We may earn a commission when you buy through links in our articles. Learn more.

Mirage: Arcane Warfare shuts down a year after launch thanks to GDPR

Mirage Arcane Warfare

Torn Banner Studios has removed Mirage: Arcane Warfare from Steam. If you’ve missed every email in your inbox for the past two weeks, the GDPR went into effect today, and the changes required by the new regulations have spelled the end for some struggling multiplayer games, with Mirage just being the latest title among them.

The game has already been removed from Steam, though if you already own it you’re still free to download and install via your library. Official servers will still be up until May 31, and players will still have the option to run their own public or private servers after that date.

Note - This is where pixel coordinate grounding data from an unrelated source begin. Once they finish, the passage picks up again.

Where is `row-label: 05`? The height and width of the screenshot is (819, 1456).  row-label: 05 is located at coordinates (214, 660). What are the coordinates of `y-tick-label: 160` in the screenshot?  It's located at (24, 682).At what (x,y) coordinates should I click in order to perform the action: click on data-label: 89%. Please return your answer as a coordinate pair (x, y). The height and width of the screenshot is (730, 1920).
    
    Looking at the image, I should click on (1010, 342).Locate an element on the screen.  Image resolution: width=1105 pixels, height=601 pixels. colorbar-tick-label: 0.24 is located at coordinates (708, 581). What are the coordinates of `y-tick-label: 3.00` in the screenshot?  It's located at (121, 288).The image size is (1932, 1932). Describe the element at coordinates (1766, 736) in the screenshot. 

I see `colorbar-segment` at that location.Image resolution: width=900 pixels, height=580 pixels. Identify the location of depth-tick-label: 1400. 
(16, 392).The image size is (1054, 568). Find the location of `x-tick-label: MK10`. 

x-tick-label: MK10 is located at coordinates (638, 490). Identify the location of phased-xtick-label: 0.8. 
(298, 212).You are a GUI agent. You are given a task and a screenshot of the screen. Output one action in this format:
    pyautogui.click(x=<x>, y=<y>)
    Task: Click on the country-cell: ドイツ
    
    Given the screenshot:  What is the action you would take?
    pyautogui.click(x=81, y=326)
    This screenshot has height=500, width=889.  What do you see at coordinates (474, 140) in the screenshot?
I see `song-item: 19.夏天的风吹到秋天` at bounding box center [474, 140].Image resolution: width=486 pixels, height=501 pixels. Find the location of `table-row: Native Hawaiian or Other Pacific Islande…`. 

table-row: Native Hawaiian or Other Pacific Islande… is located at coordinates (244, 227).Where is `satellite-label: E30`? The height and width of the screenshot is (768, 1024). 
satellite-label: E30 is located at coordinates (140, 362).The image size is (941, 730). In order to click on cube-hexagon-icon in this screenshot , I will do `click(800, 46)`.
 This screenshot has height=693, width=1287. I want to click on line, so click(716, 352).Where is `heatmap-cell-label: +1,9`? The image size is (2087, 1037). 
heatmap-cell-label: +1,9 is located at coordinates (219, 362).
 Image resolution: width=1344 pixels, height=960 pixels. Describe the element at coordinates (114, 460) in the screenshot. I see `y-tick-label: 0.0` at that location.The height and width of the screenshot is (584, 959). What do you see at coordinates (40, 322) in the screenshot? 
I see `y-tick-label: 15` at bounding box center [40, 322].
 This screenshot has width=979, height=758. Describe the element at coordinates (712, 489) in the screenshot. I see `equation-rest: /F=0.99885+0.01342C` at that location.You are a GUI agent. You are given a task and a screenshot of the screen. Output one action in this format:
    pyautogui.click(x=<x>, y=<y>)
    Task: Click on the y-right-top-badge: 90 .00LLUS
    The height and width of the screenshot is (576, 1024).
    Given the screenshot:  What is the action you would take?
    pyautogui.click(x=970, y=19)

Fill the gap with one of the best multiplayer games on PC.

Mirage is perhaps the most notable of GDPR-related shutdowns, since the game’s barely a year old. Of course, the writing’s been on the wall for some time, as the game’s scarcely been able to maintain 100 players since launch. The one exception is a free giveaway back in September, which saw the game get a million new owners and a peak concurrent player count over 40,000. A significant number of those may have simply been idling for Steam trading cards, but whatever the case, the new players didn’t last long.

With GDPR coming along, the cost of updating privacy measures for the regulations now outweighs the value of the last few players hanging on, and the developers say in the announcement that “We unfortunately have run out of options for keeping Mirage alive.” Both Chivalry: Medieval Warfare and its Deadliest Warrior expansion are unaffected by this shutdown.

It was a similar story for Super Monday Night Combat, which was similarly pulled from Steam last month, with server shutdowns scheduled for two days ago. It was another struggling game which saw its final end thanks to new privacy laws, and though only a tiny handful of people are going to miss it, it’s still one more game that’s now inaccessible to anyone who wants to look back.